## Testo fornito
<<<<

Roberto Fabbri
La tregua proclamata ormai diversi giorni fa dall'Onu in Siria non riesce a «ingranare». Ieri alle 9 del mattino scattava lo stop di cinque ore imposto dal presidente russo Vladimir Putin al suo alleato di Damasco Bashar Assad, ma di fatto ben poco è cambiato: le bombe siriane hanno continuato a cadere su Ghouta Est, anche se in quantità minore, e i varchi aperti per lasciar uscire i civili che volevano abbandonare il martoriato sobborgo di Damasco sono rimasti inutilizzati.
Gli inviati della televisione siriana che si erano presentati numerosi per documentare l'avvio del flusso dei profughi in uscita da Ghouta sono rimasti delusi. La spiegazione secondo russi e siriani è che i civili sono «ostaggi dei terroristi», ma bisogna considerare che è illogico aspettarsi che gli abitanti di Ghouta, bombardati e gasati da anni da Assad, abbiano voglia di uscirne per consegnarsi di fatto al proprio carnefice, che verosimilmente non li considererà ostaggi ma complici dei suoi nemici. Senza dimenticare che trasformare la tregua di un mese decisa all'Onu in uno spezzatino di cinque ore al giorno non significa altro che ricattare cinicamente la popolazione: approfittate di questa finestra temporale che generosamente vi concediamo, oppure preparatevi a subire il peggio nelle restanti diciannove ore della giornata.

>>>>

## Righe fornite

<<<<

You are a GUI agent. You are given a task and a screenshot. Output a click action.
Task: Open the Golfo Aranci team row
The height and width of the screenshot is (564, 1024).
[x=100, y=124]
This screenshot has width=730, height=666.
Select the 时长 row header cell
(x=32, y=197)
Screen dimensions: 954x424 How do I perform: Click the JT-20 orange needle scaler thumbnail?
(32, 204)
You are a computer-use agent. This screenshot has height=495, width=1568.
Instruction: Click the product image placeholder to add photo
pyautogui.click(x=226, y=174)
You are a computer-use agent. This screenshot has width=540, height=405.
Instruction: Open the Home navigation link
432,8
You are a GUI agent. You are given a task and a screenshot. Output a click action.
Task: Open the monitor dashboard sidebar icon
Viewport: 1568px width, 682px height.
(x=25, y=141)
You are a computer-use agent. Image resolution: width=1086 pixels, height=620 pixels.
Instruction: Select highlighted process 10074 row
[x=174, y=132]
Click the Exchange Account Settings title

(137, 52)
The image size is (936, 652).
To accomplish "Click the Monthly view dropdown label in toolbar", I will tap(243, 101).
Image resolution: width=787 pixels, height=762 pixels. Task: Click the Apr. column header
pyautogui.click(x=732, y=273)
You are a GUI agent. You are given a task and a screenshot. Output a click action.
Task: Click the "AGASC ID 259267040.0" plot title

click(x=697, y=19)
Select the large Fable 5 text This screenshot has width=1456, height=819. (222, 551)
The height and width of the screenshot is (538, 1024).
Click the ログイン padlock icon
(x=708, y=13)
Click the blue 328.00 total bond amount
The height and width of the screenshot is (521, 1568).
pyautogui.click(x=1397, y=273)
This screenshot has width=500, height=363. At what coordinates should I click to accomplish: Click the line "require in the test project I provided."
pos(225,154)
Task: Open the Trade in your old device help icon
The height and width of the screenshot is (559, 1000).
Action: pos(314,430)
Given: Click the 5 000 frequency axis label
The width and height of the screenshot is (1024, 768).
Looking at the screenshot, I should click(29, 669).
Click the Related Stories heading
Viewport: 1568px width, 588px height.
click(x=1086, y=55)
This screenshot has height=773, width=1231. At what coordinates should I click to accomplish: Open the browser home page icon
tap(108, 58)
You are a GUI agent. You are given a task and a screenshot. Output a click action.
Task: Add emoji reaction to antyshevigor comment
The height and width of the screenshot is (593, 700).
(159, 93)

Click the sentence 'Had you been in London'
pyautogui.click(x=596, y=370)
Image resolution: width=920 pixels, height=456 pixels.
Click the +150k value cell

>>>>

## Domande di studio
A) Elenca tutte le persone indicate con nome e cognome nell'articolo sulla tregua in Siria.
B) Trascrivi l'articolo sulla tregua in Siria da «Gli inviati della» fino a «ore della giornata.», sostituendo «carnefice» con «aguzzino».
C) Scrivi il seguito dell'articolo sulla tregua in Siria.

## Soluzioni degli esercizi
A) Roberto Fabbri, Vladimir Putin, Bashar Assad

B)
Gli inviati della televisione siriana che si erano presentati numerosi per documentare l'avvio del flusso dei profughi in uscita da Ghouta sono rimasti delusi. La spiegazione secondo russi e siriani è che i civili sono «ostaggi dei terroristi», ma bisogna considerare che è illogico aspettarsi che gli abitanti di Ghouta, bombardati e gasati da anni da Assad, abbiano voglia di uscirne per consegnarsi di fatto al proprio aguzzino, che verosimilmente non li considererà ostaggi ma complici dei suoi nemici. Senza dimenticare che trasformare la tregua di un mese decisa all'Onu in uno spezzatino di cinque ore al giorno non significa altro che ricattare cinicamente la popolazione: approfittate di questa finestra temporale che generosamente vi concediamo, oppure preparatevi a subire il peggio nelle restanti diciannove ore della giornata.

C)
Fonti russe hanno pure attribuito la rottura della tregua ai ribelli annidati a Ghouta Est. Il futuro della tregua umanitaria - ha detto il portavoce di Putin Dmitry Peskov - «dipende dal modo di comportarsi dei gruppi terroristi, dalle loro provocazioni, se continuano a sparare». Peskov ha accusato gli occidentali di «ignorare il disordine provocato dai terroristi che si proteggono tenendo in ostaggio la popolazione civile», e ha garantito che la Russia «continuerà il lavoro in vista della messa in atto della risoluzione» del Consiglio di sicurezza dell'Onu.
Non si placa intanto la polemica provocata dalla denuncia fatta da attivisti e medici sull'uso di gas negli ordigni lanciati su Ghouta Est. Il New York Times ha diffuso ieri i contenuti di un dossier riservato delle Nazioni Unite nel quale si sostiene l'esistenza di una inquietante collaborazione in tema di armi chimiche tra la Corea del Nord e il regime di Assad.
Tra il 2012 e il 2017 ci sarebbero state 40 spedizioni da Pyongyang di parti di missili balistici proibiti e materiali utilizzabili sia per scopi civili sia militari. Inoltre secondo il rapporto tecnici nordcoreani sono stati visti in Siria in strutture note per essere luoghi di produzione di armi chimiche e di missili.